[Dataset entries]
•••

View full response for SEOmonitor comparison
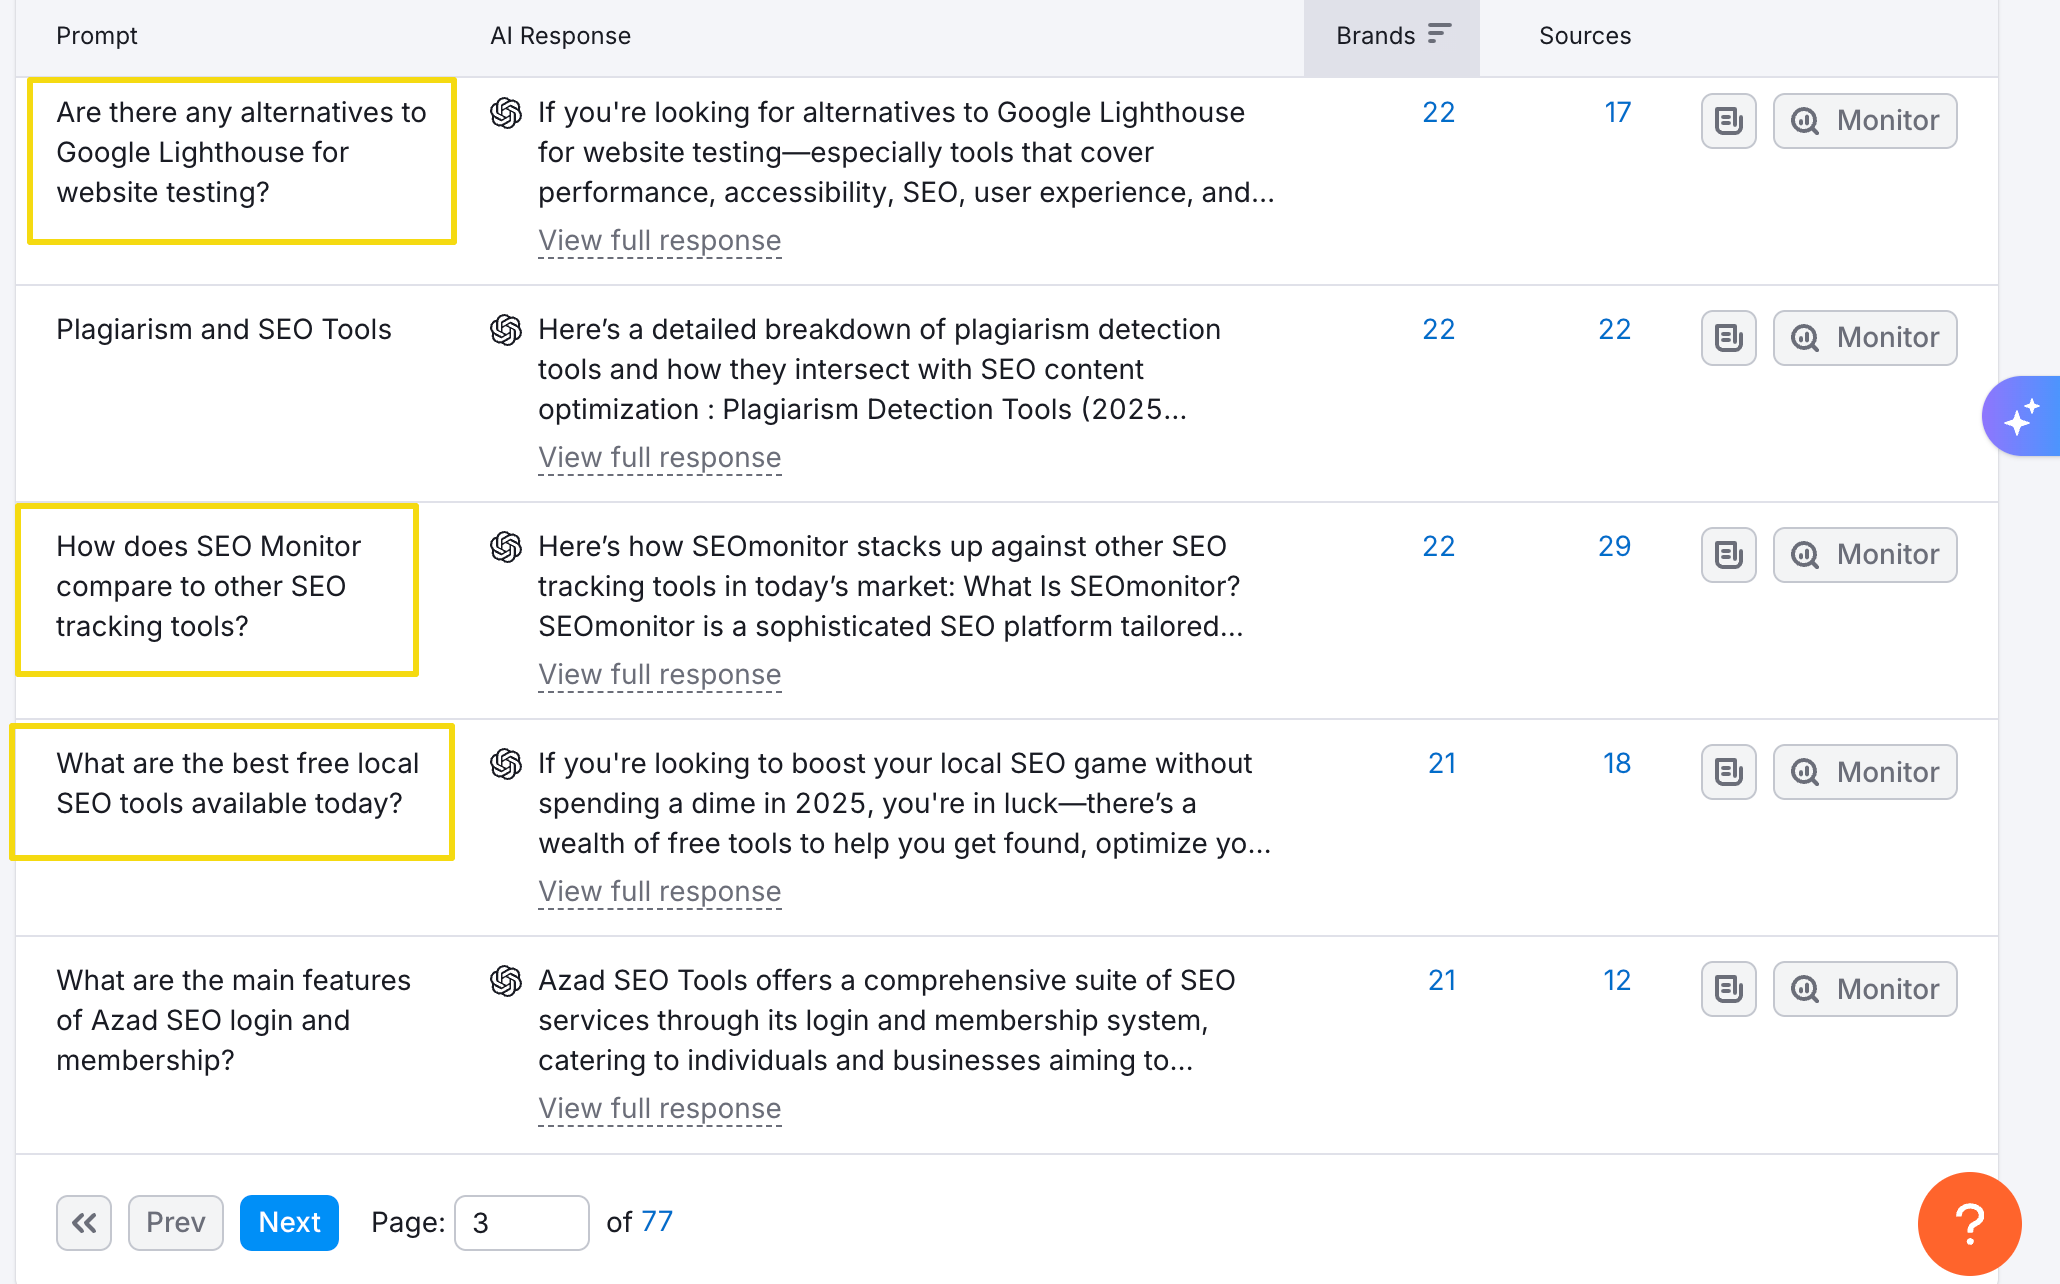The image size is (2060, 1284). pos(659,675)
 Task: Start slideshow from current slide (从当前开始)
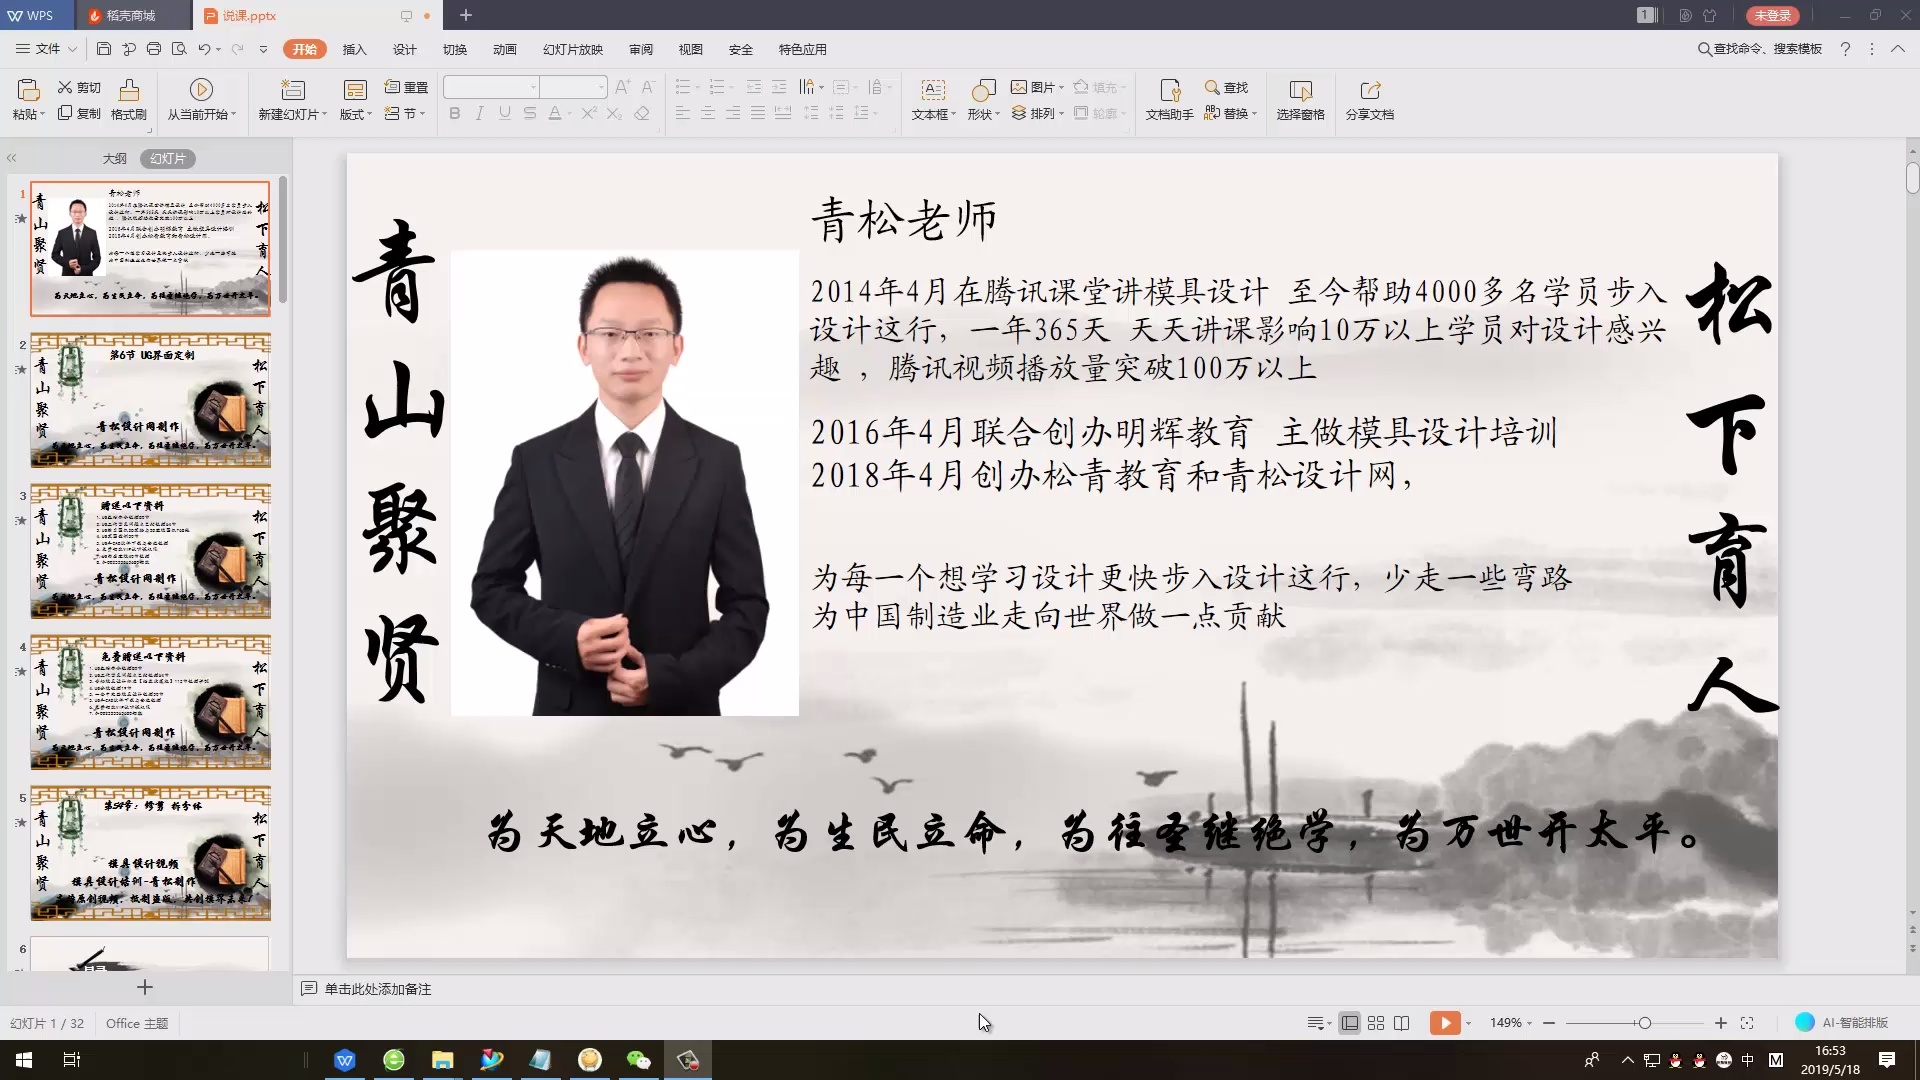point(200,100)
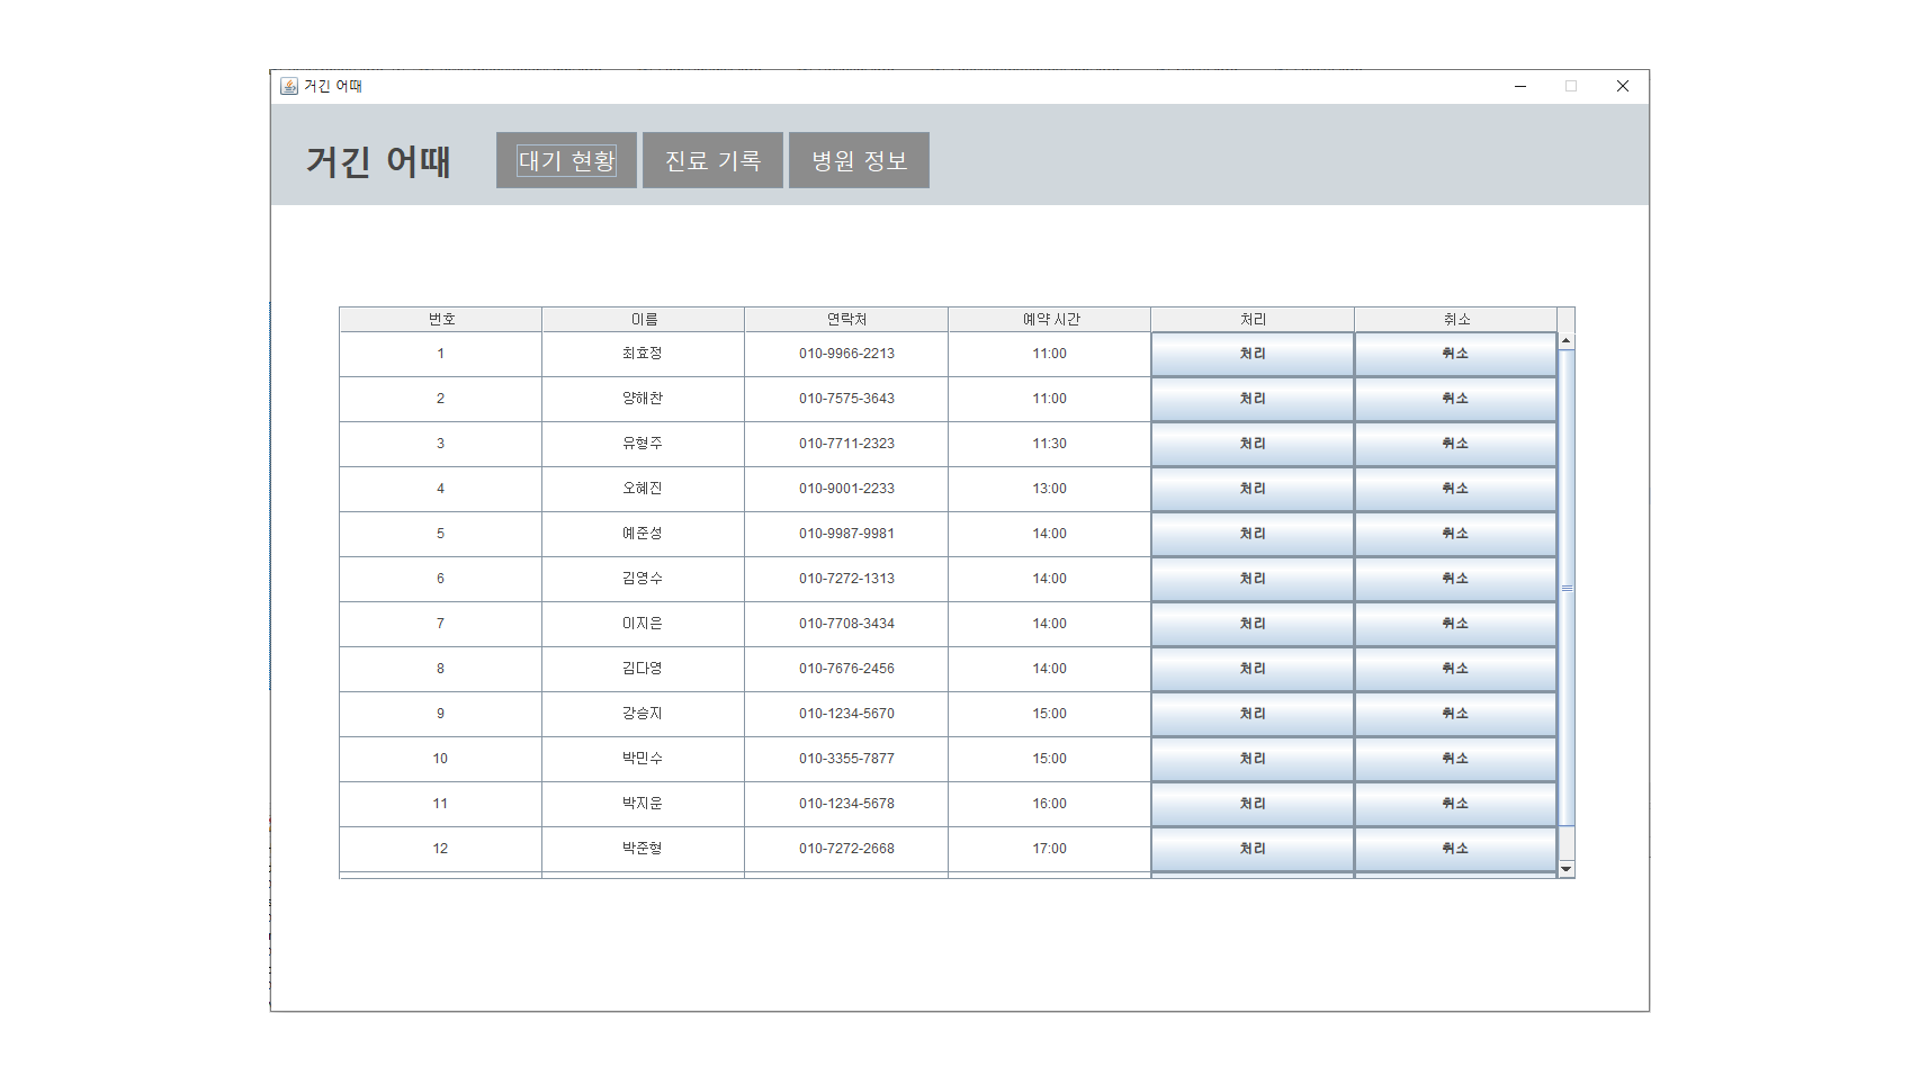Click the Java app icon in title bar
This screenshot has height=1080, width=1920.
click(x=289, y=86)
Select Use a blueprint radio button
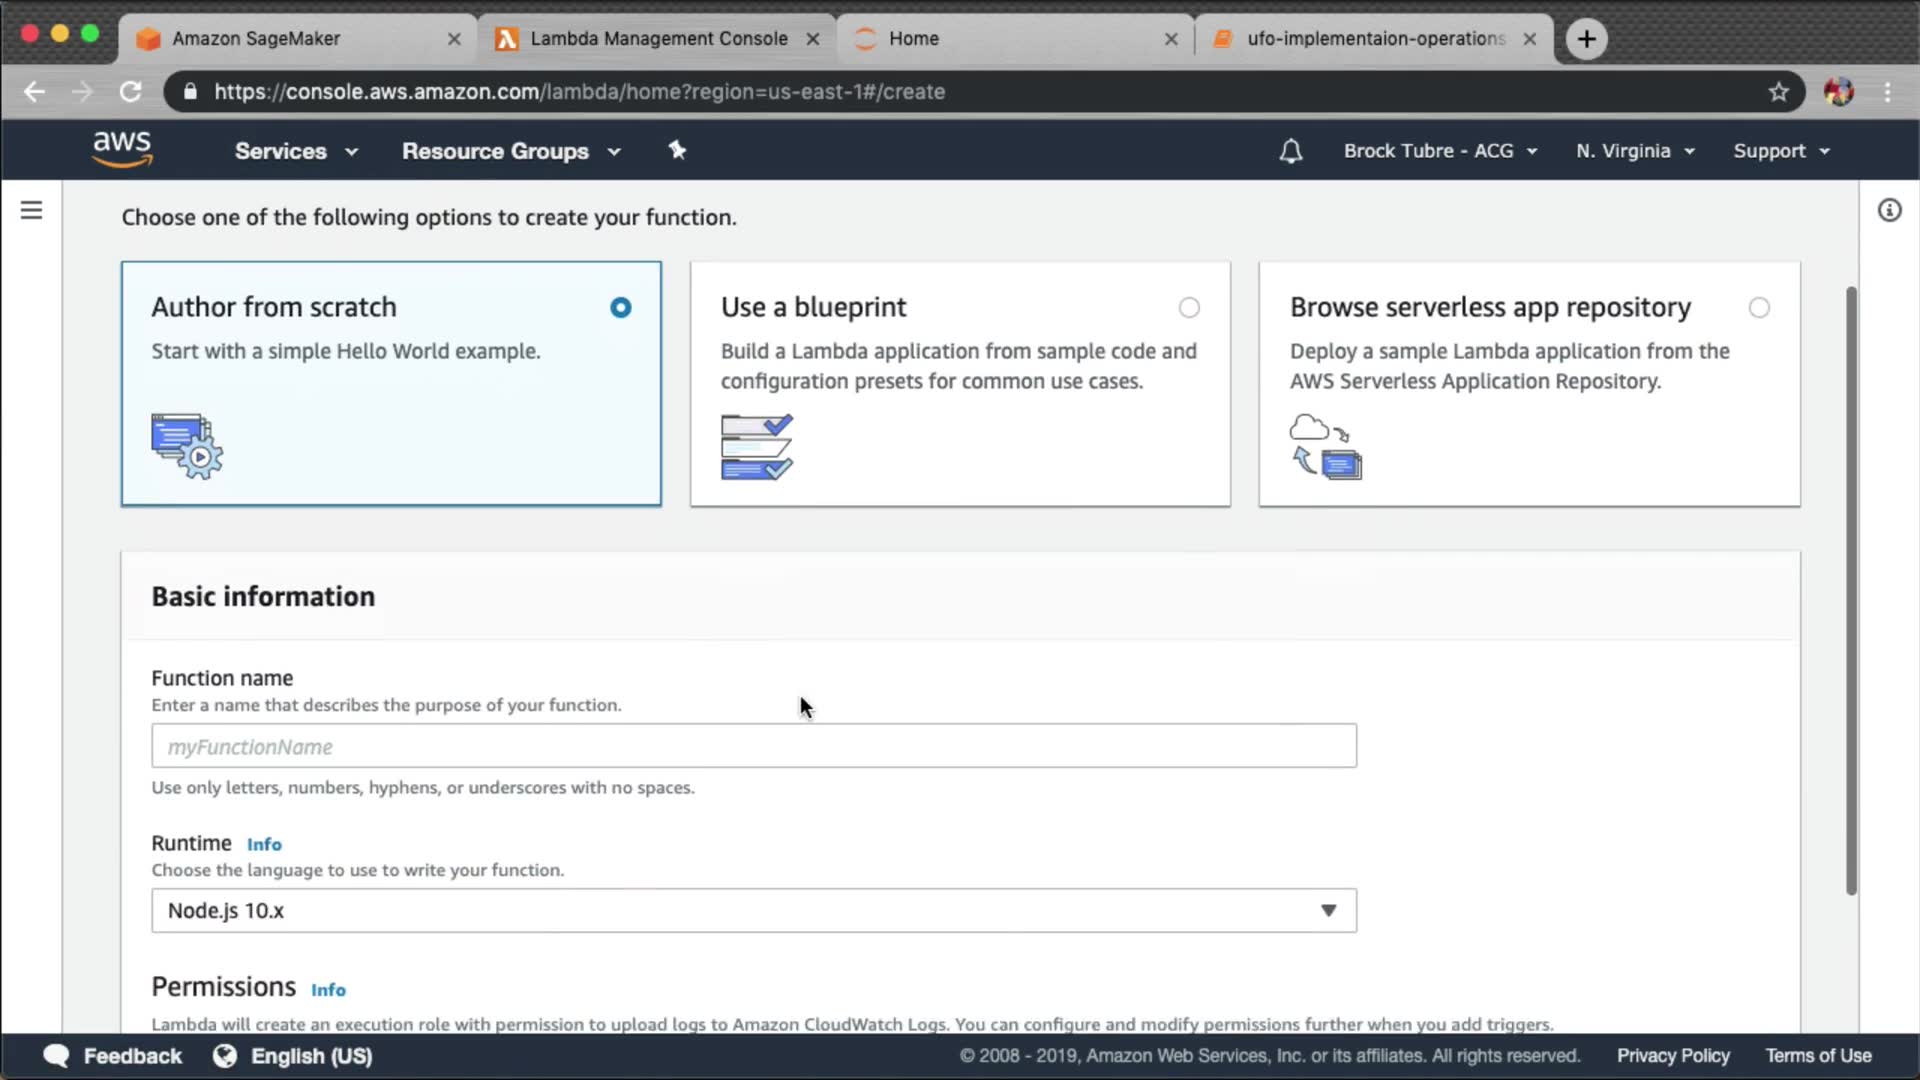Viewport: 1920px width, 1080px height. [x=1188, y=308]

•••

Please write out all of the data verbatim, with no pictures in the copy.

View full response for SEOmonitor comparison
The image size is (2060, 1284). pos(659,675)
 Task: Start slideshow from current slide (从当前开始)
point(200,100)
Click the Java app icon in title bar
This screenshot has height=1080, width=1920.
click(x=289, y=86)
Select Use a blueprint radio button
Viewport: 1920px width, 1080px height. [x=1188, y=308]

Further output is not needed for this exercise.